In chapter 11 of Jost partial differential equations he wants to prove the following theorem of interior regularity for the Poisson equation:
Theorem 11.2.1: Let $u\in W^{1,2}(\Omega)$ be a weak solution of $\Delta u=f$, with $f\in L^2(\Omega)$. For any $\Omega'\subset\subset\Omega$, then $u\in W^{2,2}(\Omega')$ and
$$\lVert u \rVert_{W_{2,2}(\Omega')}\leq const(\lVert u \rVert_{L_2(\Omega)}+\lVert f \rVert_{L_2(\Omega)})$$
where $\Omega \subseteq \mathbb{R}^n$ is a bounded open domain.

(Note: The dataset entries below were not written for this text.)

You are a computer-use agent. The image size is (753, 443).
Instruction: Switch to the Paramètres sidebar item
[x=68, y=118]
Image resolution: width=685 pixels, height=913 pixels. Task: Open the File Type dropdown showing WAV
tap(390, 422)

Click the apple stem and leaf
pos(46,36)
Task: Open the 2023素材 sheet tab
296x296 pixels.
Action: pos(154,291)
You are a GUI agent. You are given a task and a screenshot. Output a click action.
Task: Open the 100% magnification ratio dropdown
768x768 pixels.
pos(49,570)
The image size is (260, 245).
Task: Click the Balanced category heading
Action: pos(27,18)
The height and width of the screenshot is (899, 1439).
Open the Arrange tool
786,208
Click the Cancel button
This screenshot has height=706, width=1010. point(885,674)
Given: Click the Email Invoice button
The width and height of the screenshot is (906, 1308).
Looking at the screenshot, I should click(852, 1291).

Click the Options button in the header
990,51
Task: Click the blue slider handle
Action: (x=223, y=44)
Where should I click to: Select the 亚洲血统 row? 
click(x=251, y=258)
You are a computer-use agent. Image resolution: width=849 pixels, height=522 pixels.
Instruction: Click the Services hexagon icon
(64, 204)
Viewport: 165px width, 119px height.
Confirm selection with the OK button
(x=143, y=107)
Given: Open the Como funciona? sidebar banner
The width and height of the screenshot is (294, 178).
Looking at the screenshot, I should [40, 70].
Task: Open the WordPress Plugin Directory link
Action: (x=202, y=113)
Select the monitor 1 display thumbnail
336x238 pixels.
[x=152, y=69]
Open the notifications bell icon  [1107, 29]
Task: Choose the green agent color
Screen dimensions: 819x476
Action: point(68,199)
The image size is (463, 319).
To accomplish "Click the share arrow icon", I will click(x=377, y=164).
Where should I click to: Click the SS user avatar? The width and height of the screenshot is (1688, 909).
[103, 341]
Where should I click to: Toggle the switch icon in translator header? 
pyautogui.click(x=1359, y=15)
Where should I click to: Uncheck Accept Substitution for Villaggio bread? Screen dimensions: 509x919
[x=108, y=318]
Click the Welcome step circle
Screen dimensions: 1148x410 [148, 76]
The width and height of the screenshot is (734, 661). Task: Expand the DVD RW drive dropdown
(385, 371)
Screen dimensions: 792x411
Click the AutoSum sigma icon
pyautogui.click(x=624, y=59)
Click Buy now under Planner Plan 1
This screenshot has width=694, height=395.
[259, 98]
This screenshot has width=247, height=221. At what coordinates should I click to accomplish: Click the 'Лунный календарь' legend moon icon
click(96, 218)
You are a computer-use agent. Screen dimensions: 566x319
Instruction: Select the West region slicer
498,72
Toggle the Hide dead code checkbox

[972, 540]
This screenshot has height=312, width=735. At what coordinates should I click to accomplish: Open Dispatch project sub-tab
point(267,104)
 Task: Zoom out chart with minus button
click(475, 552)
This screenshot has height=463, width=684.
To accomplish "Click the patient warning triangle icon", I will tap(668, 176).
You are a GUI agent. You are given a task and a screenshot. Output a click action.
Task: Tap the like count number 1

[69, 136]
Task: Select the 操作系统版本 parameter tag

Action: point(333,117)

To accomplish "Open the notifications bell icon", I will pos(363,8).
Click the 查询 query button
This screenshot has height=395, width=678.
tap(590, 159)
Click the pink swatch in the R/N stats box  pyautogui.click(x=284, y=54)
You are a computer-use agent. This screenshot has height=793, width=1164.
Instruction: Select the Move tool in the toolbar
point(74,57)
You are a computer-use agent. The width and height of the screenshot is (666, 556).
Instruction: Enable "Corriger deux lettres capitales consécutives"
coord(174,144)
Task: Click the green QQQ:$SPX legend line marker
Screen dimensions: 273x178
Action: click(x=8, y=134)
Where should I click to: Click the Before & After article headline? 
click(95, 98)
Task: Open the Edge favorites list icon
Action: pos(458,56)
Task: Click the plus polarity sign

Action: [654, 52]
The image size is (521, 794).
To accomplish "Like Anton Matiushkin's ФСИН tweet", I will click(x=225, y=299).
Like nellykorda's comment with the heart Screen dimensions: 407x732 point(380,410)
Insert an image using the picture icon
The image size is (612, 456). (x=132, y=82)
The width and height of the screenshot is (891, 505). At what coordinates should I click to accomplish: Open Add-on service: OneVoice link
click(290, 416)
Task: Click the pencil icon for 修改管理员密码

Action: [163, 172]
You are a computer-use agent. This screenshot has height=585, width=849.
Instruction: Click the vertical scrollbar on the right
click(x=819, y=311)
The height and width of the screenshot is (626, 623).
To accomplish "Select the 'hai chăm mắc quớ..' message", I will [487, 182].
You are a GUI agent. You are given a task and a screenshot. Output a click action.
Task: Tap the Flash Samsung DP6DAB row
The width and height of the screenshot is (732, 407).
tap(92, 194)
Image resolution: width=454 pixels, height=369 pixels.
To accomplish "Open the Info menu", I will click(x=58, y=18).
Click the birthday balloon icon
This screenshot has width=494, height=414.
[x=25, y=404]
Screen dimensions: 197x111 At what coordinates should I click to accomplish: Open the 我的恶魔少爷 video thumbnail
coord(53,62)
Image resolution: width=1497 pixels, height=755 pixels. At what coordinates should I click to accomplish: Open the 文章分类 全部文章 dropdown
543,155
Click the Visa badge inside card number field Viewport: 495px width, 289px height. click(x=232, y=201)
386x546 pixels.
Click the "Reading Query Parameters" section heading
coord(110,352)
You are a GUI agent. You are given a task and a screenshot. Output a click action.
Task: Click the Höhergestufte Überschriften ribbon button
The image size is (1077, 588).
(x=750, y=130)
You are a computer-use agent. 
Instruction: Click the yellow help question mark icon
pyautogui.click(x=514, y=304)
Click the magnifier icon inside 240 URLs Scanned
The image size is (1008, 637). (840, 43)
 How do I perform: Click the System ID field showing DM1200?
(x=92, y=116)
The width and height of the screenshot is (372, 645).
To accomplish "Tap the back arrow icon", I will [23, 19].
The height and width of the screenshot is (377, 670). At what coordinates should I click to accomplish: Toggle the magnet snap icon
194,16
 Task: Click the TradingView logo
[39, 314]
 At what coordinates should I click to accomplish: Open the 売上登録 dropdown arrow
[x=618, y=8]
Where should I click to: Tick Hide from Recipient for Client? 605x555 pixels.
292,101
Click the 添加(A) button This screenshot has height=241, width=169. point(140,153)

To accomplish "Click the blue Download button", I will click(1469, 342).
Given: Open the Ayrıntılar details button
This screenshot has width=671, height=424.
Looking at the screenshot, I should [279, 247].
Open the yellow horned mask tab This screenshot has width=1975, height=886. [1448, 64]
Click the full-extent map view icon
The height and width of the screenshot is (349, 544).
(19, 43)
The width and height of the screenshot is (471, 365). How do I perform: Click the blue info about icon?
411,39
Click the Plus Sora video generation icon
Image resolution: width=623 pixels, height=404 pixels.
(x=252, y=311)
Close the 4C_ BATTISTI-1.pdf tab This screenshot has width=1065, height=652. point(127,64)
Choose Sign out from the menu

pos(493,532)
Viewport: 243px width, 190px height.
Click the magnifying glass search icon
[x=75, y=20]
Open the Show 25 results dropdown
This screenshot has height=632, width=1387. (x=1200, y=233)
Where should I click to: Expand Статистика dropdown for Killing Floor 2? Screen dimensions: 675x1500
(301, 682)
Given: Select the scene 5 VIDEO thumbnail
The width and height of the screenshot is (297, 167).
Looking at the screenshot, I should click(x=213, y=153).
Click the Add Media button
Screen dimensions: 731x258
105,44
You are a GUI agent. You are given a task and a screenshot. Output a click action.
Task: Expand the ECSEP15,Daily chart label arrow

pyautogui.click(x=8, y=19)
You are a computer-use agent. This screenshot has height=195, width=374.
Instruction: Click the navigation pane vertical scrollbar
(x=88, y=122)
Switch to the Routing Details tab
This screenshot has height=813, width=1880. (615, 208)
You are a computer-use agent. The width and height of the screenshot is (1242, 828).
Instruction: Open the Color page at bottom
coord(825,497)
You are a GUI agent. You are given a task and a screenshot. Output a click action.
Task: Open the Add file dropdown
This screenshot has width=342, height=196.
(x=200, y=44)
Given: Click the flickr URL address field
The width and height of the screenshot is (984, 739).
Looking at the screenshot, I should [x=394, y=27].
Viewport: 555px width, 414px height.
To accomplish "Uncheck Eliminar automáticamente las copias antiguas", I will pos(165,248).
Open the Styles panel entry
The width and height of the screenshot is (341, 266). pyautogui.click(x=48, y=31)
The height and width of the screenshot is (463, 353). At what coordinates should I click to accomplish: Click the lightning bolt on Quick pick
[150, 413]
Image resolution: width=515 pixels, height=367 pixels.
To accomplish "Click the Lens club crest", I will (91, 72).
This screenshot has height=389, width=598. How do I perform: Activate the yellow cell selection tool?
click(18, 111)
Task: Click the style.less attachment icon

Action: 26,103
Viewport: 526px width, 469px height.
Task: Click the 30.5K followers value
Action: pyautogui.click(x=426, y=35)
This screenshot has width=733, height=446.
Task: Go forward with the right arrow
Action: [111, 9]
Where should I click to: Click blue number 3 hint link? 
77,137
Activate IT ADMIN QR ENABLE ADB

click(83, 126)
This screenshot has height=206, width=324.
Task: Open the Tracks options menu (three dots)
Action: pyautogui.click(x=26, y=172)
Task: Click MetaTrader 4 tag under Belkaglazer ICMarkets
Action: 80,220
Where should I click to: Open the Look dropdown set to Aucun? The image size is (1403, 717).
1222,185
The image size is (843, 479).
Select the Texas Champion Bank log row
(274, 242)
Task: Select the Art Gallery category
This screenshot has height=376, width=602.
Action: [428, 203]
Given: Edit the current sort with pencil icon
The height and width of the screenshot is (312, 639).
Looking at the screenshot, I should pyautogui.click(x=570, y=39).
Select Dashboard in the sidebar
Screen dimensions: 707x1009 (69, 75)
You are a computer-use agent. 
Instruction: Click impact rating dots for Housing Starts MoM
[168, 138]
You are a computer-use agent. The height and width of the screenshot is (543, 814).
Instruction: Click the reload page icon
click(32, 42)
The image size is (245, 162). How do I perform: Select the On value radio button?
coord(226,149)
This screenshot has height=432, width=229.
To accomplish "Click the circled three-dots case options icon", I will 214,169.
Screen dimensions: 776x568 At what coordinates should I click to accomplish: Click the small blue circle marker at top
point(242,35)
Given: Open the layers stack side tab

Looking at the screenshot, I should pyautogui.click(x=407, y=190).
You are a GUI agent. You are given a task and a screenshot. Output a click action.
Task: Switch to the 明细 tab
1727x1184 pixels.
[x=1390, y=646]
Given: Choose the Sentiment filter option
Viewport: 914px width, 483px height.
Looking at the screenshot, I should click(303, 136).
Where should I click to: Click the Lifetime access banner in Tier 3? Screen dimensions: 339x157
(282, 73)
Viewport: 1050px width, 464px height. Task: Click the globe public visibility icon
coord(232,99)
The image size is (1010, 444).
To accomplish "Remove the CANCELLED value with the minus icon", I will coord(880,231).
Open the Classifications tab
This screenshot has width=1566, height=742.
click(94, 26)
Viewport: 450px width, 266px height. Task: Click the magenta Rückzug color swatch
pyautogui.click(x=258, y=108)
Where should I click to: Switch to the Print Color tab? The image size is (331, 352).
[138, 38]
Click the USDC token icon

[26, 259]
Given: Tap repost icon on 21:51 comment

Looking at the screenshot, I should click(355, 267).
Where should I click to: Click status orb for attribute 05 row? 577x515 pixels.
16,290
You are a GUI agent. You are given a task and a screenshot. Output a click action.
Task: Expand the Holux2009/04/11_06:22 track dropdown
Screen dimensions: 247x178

To prove this theorem he uses this cutoff function:
$$\eta(x)=
\begin{cases}
1 & x \in \Omega'\\
0 & d(x,\Omega')\geq \delta\\
1-\frac{1}{\delta}d(x,\Omega') & 0\leq d(x,\Omega')\leq \delta
\end{cases}$$
where $\delta=d(\Omega',\partial \Omega)$. It is easy to prove that $\eta$ satisfies the following properties:
- $0\leq \eta \leq 1$
- $\eta=1$ on $\Omega'$
- $\eta\in W_0^{1,2}(\Omega)$
- $\lvert \nabla\eta\rvert\leq \frac{2}{\delta}$
Then he takes $v=\eta^2 u$ and he plugs it in the definition of weak solution:
$$\int_\Omega \nabla u \cdot \nabla v=-\int_\Omega fv \qquad \forall v\in H_0^1(\Omega)=W_0^{1,2}(\Omega)$$
I cannot see why $v=\eta^2 u\in H_0^1(\Omega)$. I know that $\eta, u\in H_0^1(\Omega)$, but $H_0^1(\Omega)$ is not an algebra.
I know that I can take a $C^\infty_c(\Omega)$ cutoff function using mollifications, but I would like to understand why we can use this simpler cutoff function.
Thank you
Edit: Since $\eta$ is lipschitz $\eta\in W^{1,\infty}_0(\Omega)$. Now from this lemma (Differentiation of a product of Sobolev functions) I deduce that also $\eta^2\in W^{1,\infty}_0(\Omega)$. I don't know if it can help
Best Answer
The point is that you have more information about $\eta$ than just the fact that it is in $H^1_0(\Omega)$. Applying the product rule, we have \begin{align} |\nabla(\eta^2 u)| =& |2 \eta u \nabla \eta + \eta^2 \nabla u |\\ \leq & 2| \eta| |u|| \nabla \eta| + |\eta|^2| \nabla u | \\ \leq & \frac{4}{\delta}|u| + |\nabla u| \, . \end{align} Thus \begin{equation} \int_\Omega|\nabla(\eta^2 u)|^2 \leq C \lVert u \rVert_{H^1_0(\Omega)}^2 \, , \end{equation} for some constant $C$ dependent on $\delta$.